Sahurda besin değeri yüksek posalı yiyeceklerin tercih edilmesi gerektiğini ve insülin salgısını uyararak çabuk acıkmaya neden olan beyaz undan yapılmış hamur işleri ve şekerden kaçınılması gerektiğini vurgulayan Alphan, "Sahurda tok tuttuğu gerekçesiyle pilav-makarna-börek ve komposto türü besinler yenilmesi, insülin salgılanmasında altta yatan problemi ortaya çıkarabilir. Bu yüzden özellikle diyabet açısından riskli kişilerin, hipoglisemisi (şeker düşüklüğü) olanların şeker yerine tatlandırıcı ile yapılmış komposto vb. kullanmaları uygun olur" diye konuştu.

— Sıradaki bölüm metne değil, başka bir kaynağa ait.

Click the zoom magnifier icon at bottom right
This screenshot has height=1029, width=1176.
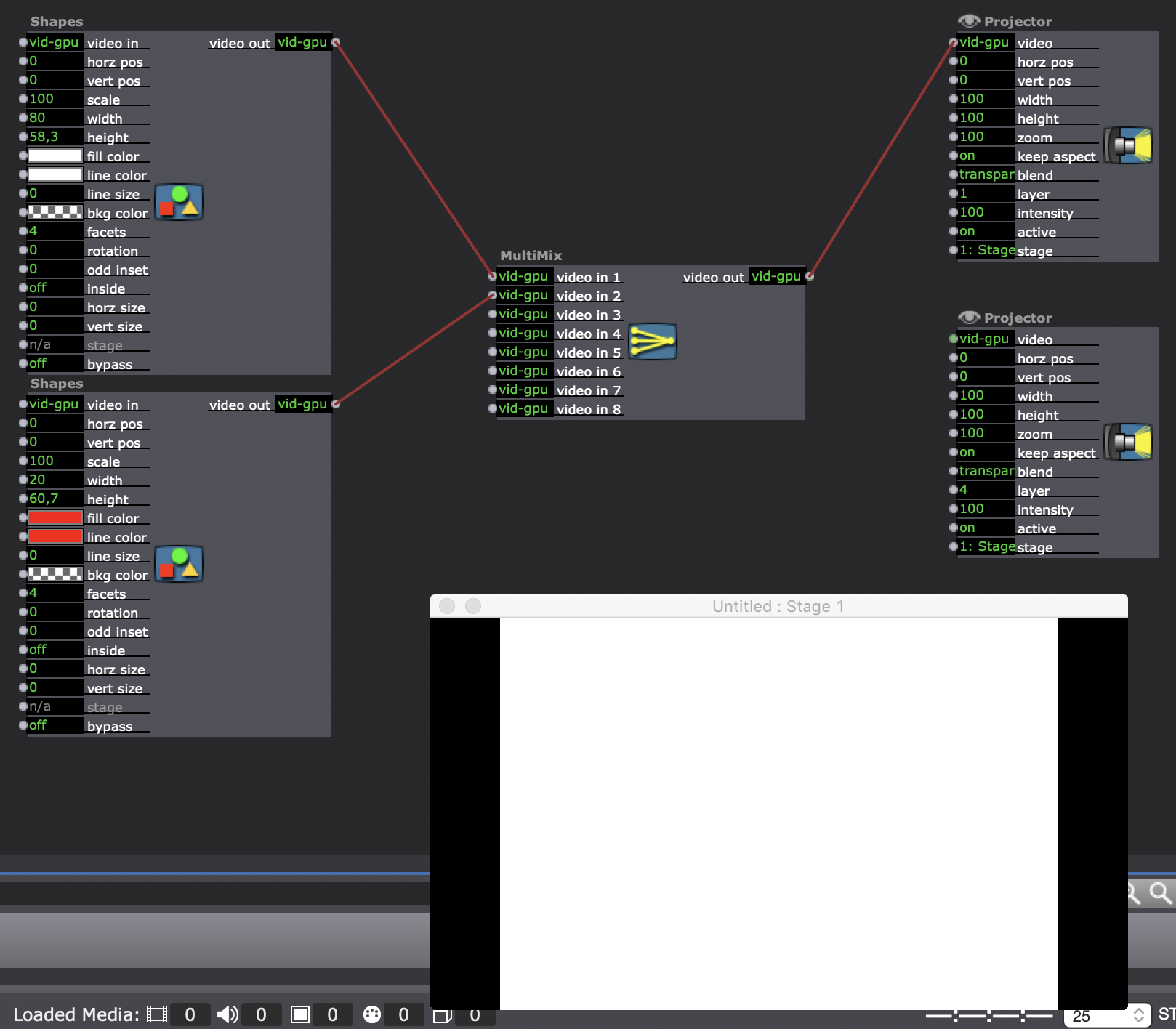(1159, 895)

Sağlıklı iftar öğünü ile ilgili tavsiyelerde bulunan Alphan, "İftarda aşırı yemeği bir kerede yemek yerine, gece yatana kadar 2-3 öğün yapılmalıdır. Orucu su ile açmak ve iftarlık olarak da 1-2 zeytin yemek yeterlidir. İftarlık olarak sucuk, salam, sosis, yağlı peynir gibi şarküteri ürünlerinin aşırı tüketimi gereksizdir. Bu ürünlerle hem fazla kalori alınır hem de yağlı olan bu besinlerle kolesterol ve kan yağları yükselebilir. Bu, şişman olanların daha fazla kilo almasına ve kan yağları yüksek olanların da kan yağlarının yükselmesine neden olabilir" uyarısında bulundu.

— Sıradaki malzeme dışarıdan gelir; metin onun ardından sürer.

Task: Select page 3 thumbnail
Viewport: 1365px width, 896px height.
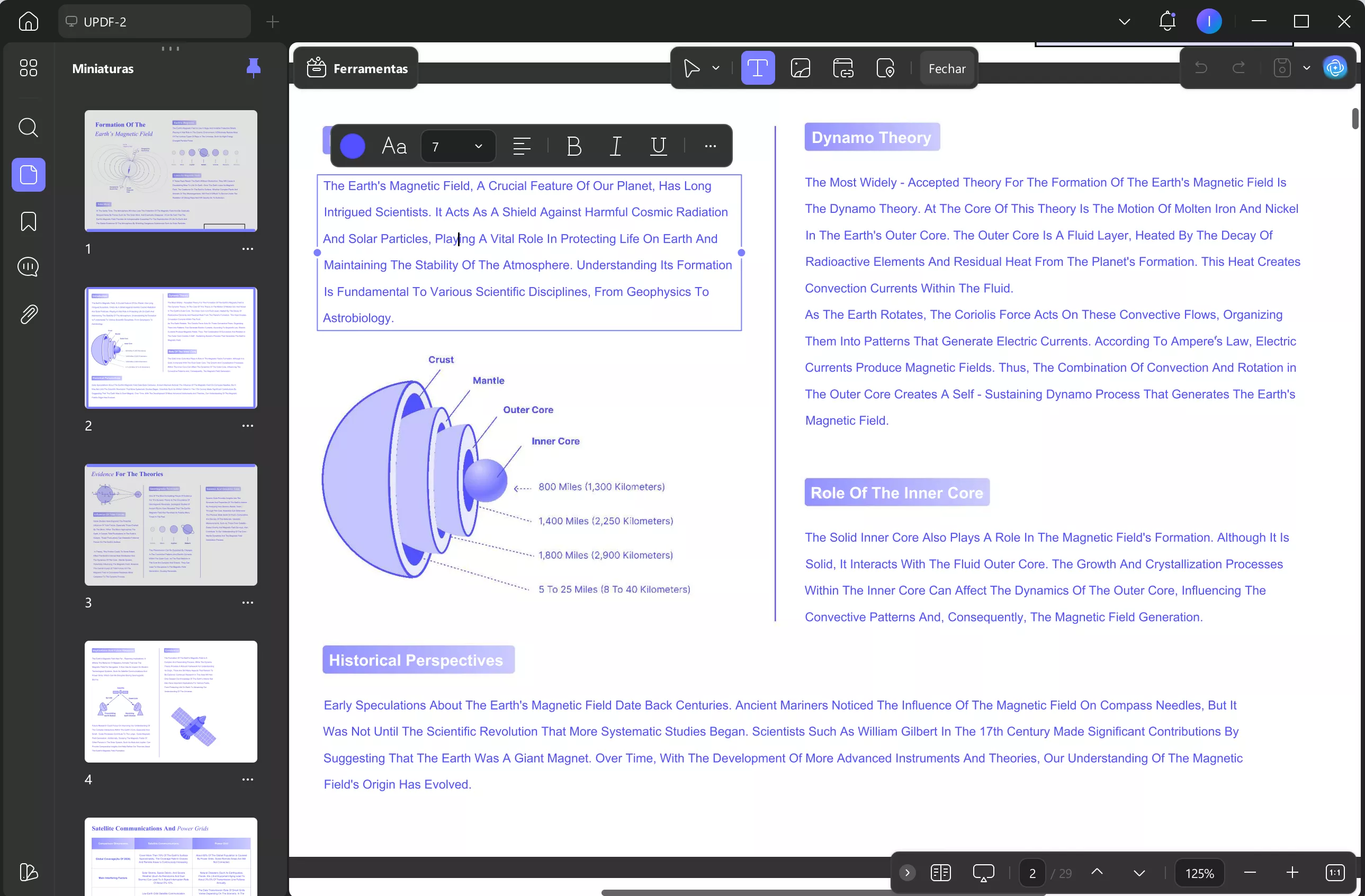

Orucu açtıktan sonra kısa bir ara verilmesini öneren Alphan, "Çorba, salata ve 1 dilim ekmekle veya peynir, ekmek ve çayla oruç açıldıktan sonra, namaz gibi ibadetlerin yapılıp, 1 saat sonra ızgara veya haşlanmış et, balık, tavuk veya az yağlı etli sebze yemekleri veya etli dolma ve sarmalar, yoğurt, tam buğday ekmeği gibi yiyeceklerin tercih edilmesi uygun olur. Yemekten bir süre sonra 1-2 porsiyon meyve mutlaka yenilmelidir. Eğer istenirse sütlü tatlı (tatlandırıcılı olabilir) veya yoğurt yenilebilir, gece süt içilebilir" dedi.
Tek öğünde aşırı yemek yemenin kilo aldıracağını ve hamurlu yiyecekler, aşırı yağlı börekler ve yağda kızartılmış yiyecekler, şerbetli hamur tatlılarının mideyi yorduğunu belirten Alphan, "Oruç sırasında uzun süreli açlığa bağlı olarak metabolizma hızı azaldığı için tek öğünde aşırı yemek yenilirse, kilo alınır. İftardan sonra vücudun ihtiyacı kadar su ve sıvı besinlerin (2 litre/gün) içilmelidir. Gece yatmadan önce de bir bardak süt içilmesi günlük kalsiyum ihtiyacını karşılaması açısından önemlidir" dedi.
Prof. Dr. M. Emel Alphan, her iki öğünden sonra hemen yatağa girilmemesi ve ev içinde yürüme gibi egzersizler yapılmasının uygun olacağını sözlerine ekledi.